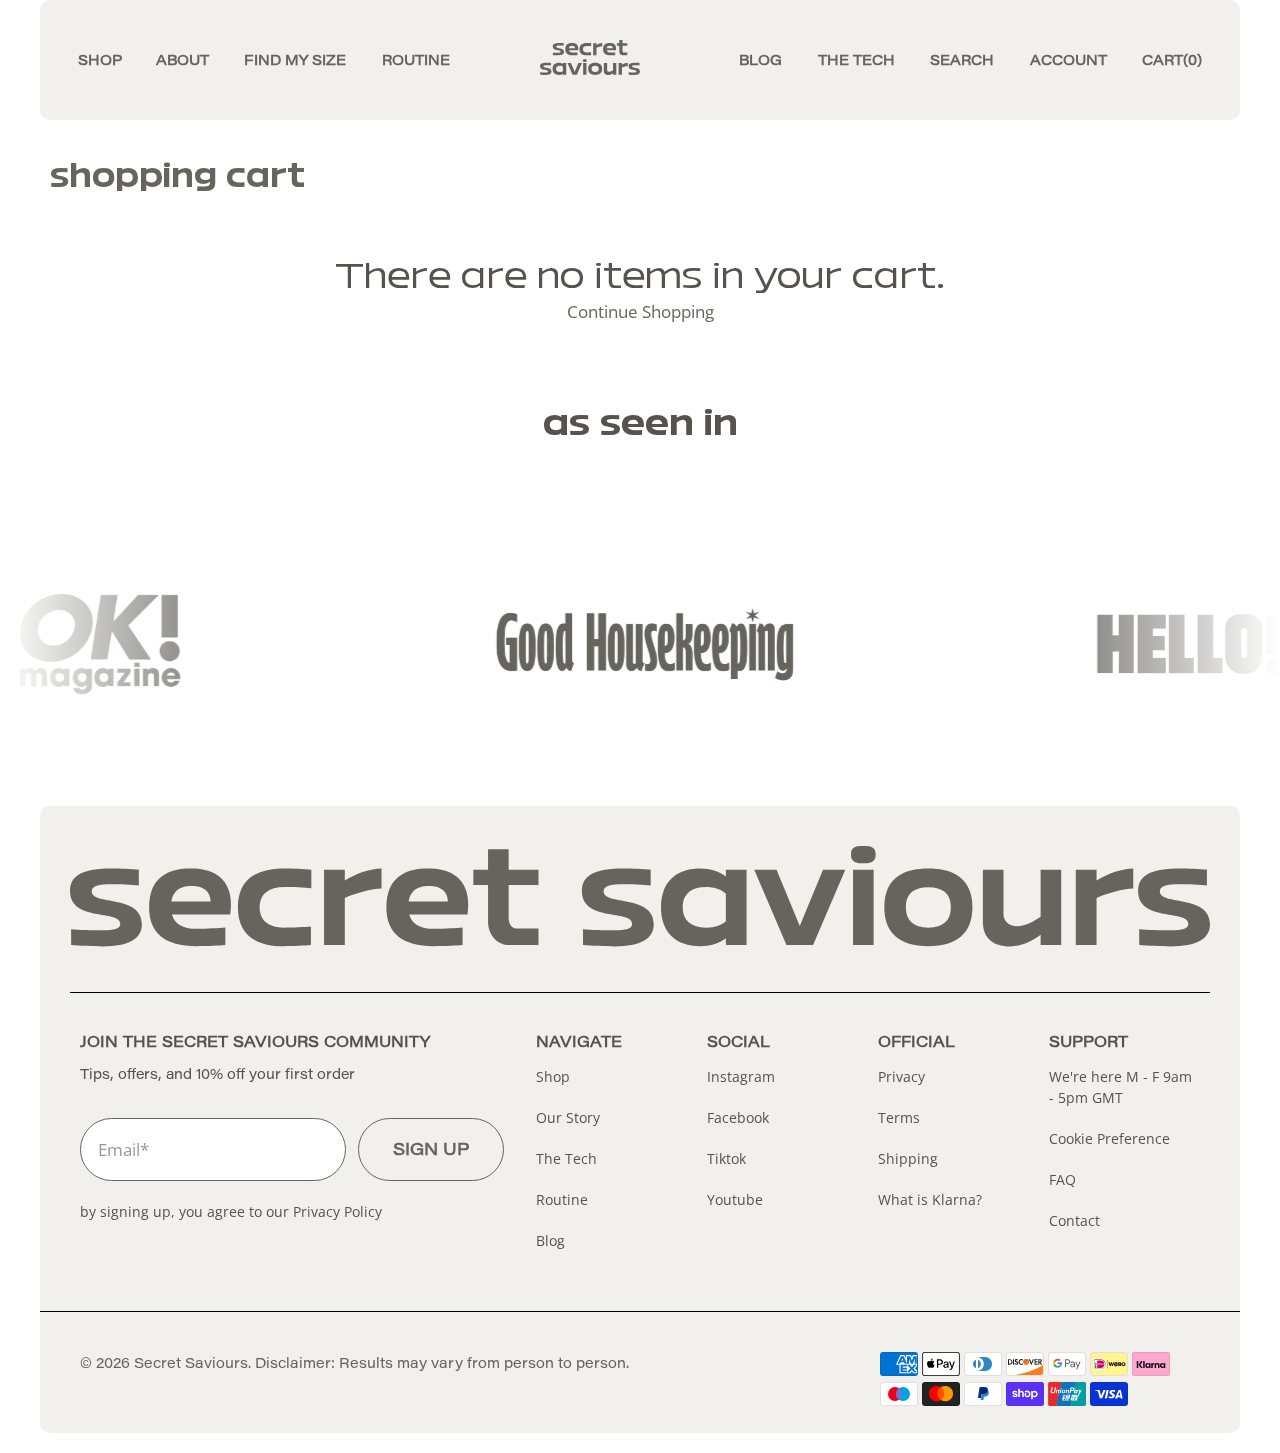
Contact (1074, 1220)
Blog (550, 1240)
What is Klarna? (930, 1199)
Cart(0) (1172, 62)
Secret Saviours (191, 1365)
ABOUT (182, 62)
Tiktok (726, 1158)
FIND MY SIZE (295, 62)
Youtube (735, 1199)
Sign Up (431, 1151)
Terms (899, 1117)
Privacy (901, 1076)
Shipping (908, 1158)
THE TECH (856, 62)
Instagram (741, 1076)
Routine (562, 1199)
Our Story (568, 1117)
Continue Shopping (640, 311)
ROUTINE (416, 62)
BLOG (760, 62)
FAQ (1062, 1179)
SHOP (100, 62)
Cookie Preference (1109, 1138)
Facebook (738, 1117)
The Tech (566, 1158)
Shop (553, 1076)
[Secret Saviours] (640, 62)
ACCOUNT (1068, 62)
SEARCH (962, 62)
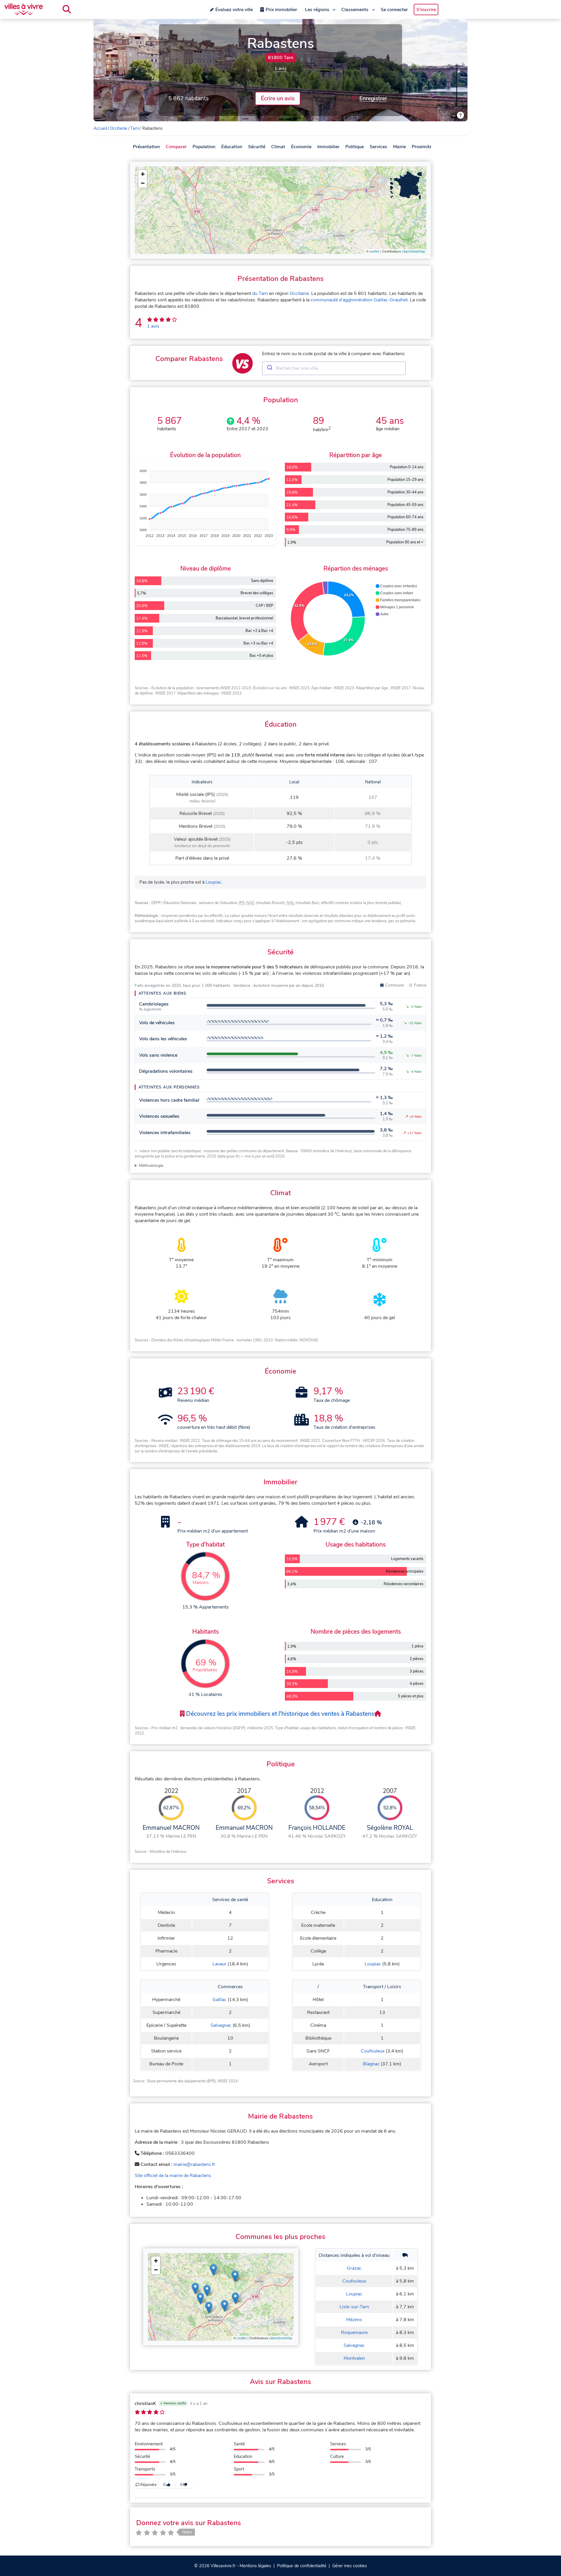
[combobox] (334, 368)
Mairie (399, 147)
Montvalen (354, 2358)
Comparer (176, 147)
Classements (354, 9)
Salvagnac (220, 2025)
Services (378, 147)
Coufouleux (373, 2051)
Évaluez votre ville (234, 9)
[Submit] (269, 368)
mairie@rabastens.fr (194, 2164)
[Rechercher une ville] (67, 9)
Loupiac (213, 882)
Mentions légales (255, 2566)
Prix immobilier (281, 9)
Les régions (317, 9)
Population (204, 147)
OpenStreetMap (413, 251)
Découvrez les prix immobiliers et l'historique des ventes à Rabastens (279, 1714)
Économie (301, 147)
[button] (142, 174)
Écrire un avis (278, 98)
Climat (278, 147)
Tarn (134, 128)
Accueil (100, 128)
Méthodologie (151, 1165)
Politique (354, 147)
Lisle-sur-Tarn (354, 2307)
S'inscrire (426, 9)
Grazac (354, 2268)
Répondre (148, 2484)
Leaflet (374, 251)
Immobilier (328, 147)
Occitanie (118, 128)
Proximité (422, 147)
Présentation (146, 147)
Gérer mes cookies (349, 2566)
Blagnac (371, 2064)
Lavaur (219, 1964)
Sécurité (256, 147)
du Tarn (260, 293)
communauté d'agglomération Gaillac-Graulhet (359, 300)
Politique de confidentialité (301, 2566)
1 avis (280, 68)
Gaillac (219, 1999)
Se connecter (394, 9)
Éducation (231, 147)
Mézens (354, 2319)
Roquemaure (354, 2332)
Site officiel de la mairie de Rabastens (173, 2175)
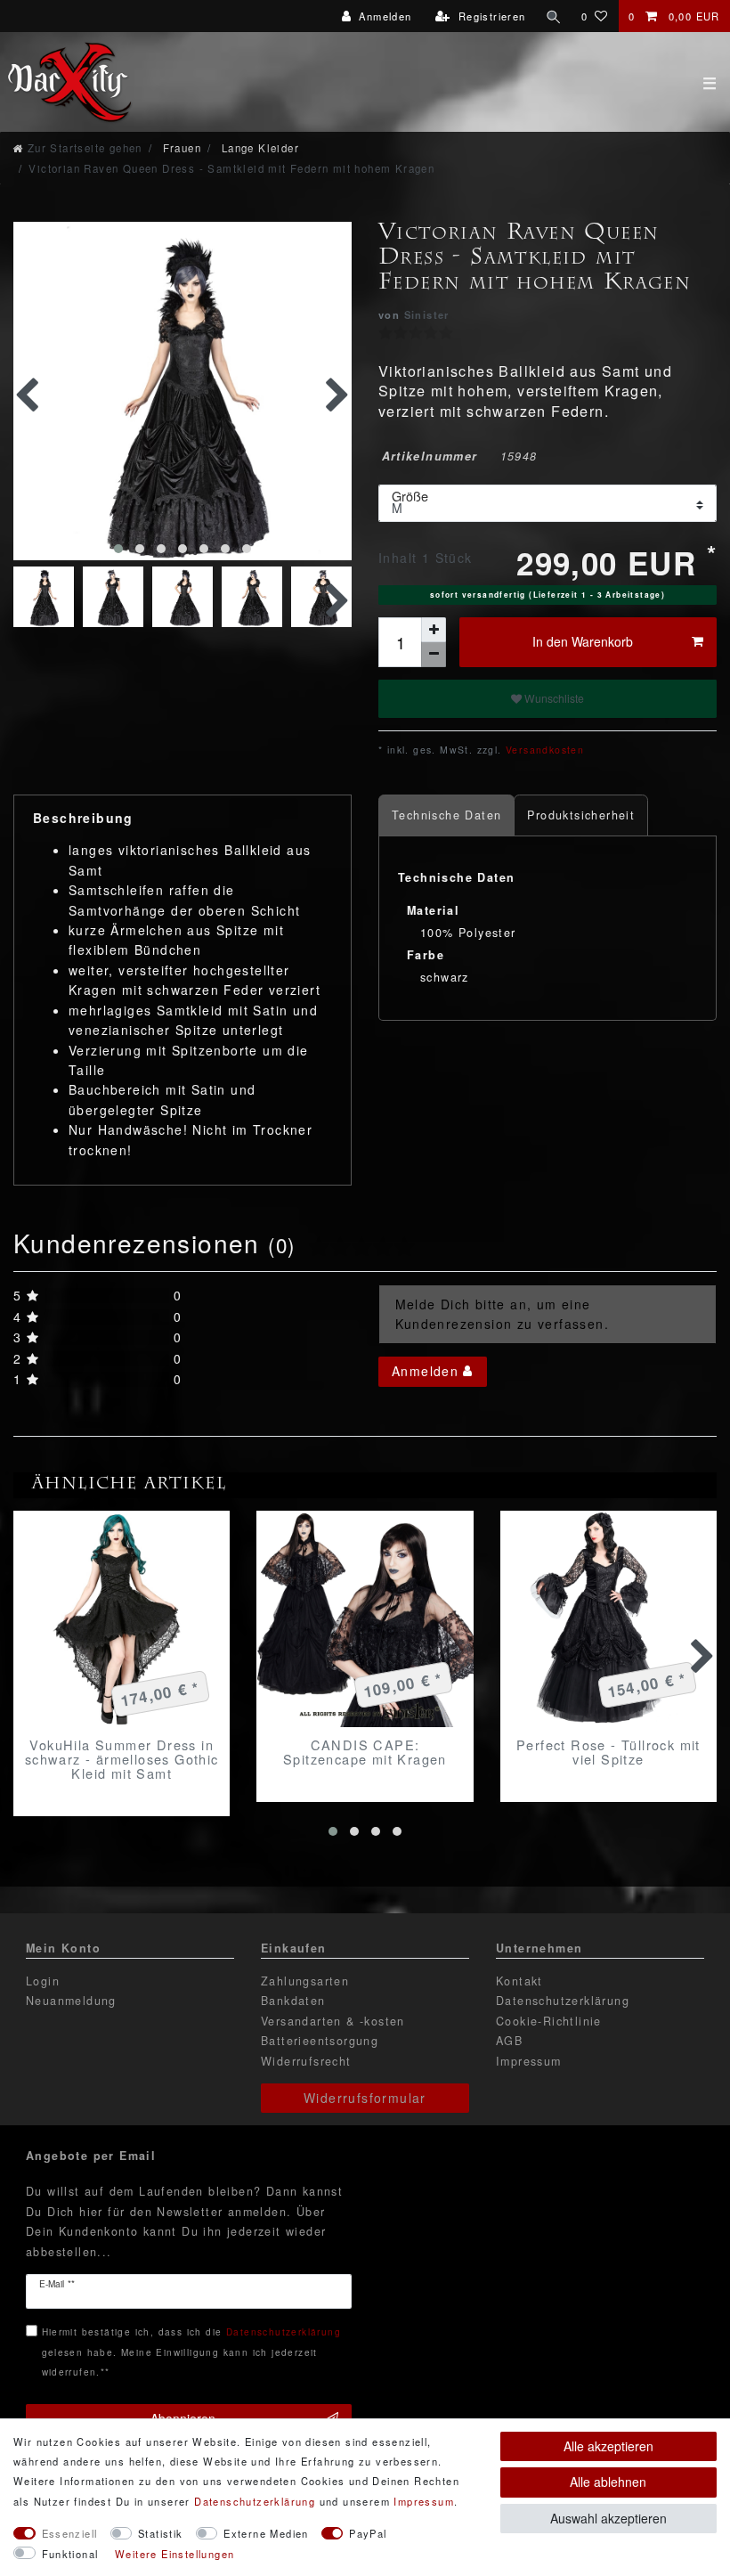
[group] (121, 1619)
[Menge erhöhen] (433, 629)
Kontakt (519, 1981)
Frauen (179, 148)
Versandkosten (543, 749)
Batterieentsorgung (319, 2041)
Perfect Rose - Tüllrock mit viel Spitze (608, 1752)
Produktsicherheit (581, 815)
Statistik (160, 2533)
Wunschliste (553, 697)
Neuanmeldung (71, 2001)
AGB (509, 2041)
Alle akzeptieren (608, 2446)
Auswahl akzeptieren (608, 2518)
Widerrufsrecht (306, 2061)
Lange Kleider (258, 148)
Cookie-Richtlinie (549, 2021)
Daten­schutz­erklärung (254, 2501)
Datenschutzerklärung (562, 2001)
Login (43, 1981)
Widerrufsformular (365, 2098)
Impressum (529, 2061)
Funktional (70, 2554)
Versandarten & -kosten (333, 2021)
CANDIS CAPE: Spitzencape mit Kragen (365, 1752)
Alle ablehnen (608, 2481)
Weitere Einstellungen (174, 2554)
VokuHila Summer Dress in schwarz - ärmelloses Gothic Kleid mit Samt (122, 1759)
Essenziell (70, 2533)
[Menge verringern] (433, 654)
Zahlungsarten (305, 1981)
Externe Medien (266, 2533)
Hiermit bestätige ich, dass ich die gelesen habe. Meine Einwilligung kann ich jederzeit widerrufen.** (191, 2351)
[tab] (446, 815)
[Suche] (554, 16)
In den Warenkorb (582, 641)
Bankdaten (293, 2001)
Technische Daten (446, 815)
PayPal (367, 2533)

> Required work
Write out exactly the lines of the material above, starting with the first and finishing with the line that contains "Mézens (354, 2319)", without pictures.

> Exercise solution
Contact (1074, 1220)
Blog (550, 1240)
What is Klarna? (930, 1199)
Cart(0) (1172, 62)
Secret Saviours (191, 1365)
ABOUT (182, 62)
Tiktok (726, 1158)
FIND MY SIZE (295, 62)
Youtube (735, 1199)
Sign Up (431, 1151)
Terms (899, 1117)
Privacy (901, 1076)
Shipping (908, 1158)
THE TECH (856, 62)
Instagram (741, 1076)
Routine (562, 1199)
Our Story (568, 1117)
Continue Shopping (640, 311)
ROUTINE (416, 62)
BLOG (760, 62)
FAQ (1062, 1179)
SHOP (100, 62)
Cookie Preference (1109, 1138)
Facebook (738, 1117)
The Tech (566, 1158)
Shop (553, 1076)
[Secret Saviours] (640, 62)
ACCOUNT (1068, 62)
SEARCH (962, 62)
[combobox] (334, 368)
Mairie (399, 147)
Montvalen (354, 2358)
Comparer (176, 147)
Classements (354, 9)
Salvagnac (220, 2025)
Services (378, 147)
Coufouleux (373, 2051)
Évaluez votre ville (234, 9)
[Submit] (269, 368)
mairie@rabastens.fr (194, 2164)
[Rechercher une ville] (67, 9)
Loupiac (213, 882)
Mentions légales (255, 2566)
Prix immobilier (281, 9)
Les régions (317, 9)
Population (204, 147)
OpenStreetMap (413, 251)
Découvrez les prix immobiliers et l'historique des ventes à Rabastens (279, 1714)
Économie (301, 147)
[button] (142, 174)
Écrire un avis (278, 98)
Climat (278, 147)
Tarn (134, 128)
Accueil (100, 128)
Méthodologie (151, 1165)
Politique (354, 147)
Lisle-sur-Tarn (354, 2307)
S'inscrire (426, 9)
Grazac (354, 2268)
Répondre (148, 2484)
Leaflet (374, 251)
Immobilier (328, 147)
Occitanie (118, 128)
Proximité (422, 147)
Présentation (146, 147)
Gérer mes cookies (349, 2566)
Blagnac (371, 2064)
Lavaur (219, 1964)
Sécurité (256, 147)
du Tarn (260, 293)
communauté d'agglomération Gaillac-Graulhet (359, 300)
Politique de confidentialité (301, 2566)
1 avis (280, 68)
Gaillac (219, 1999)
Se connecter (394, 9)
Éducation (231, 147)
Mézens (354, 2319)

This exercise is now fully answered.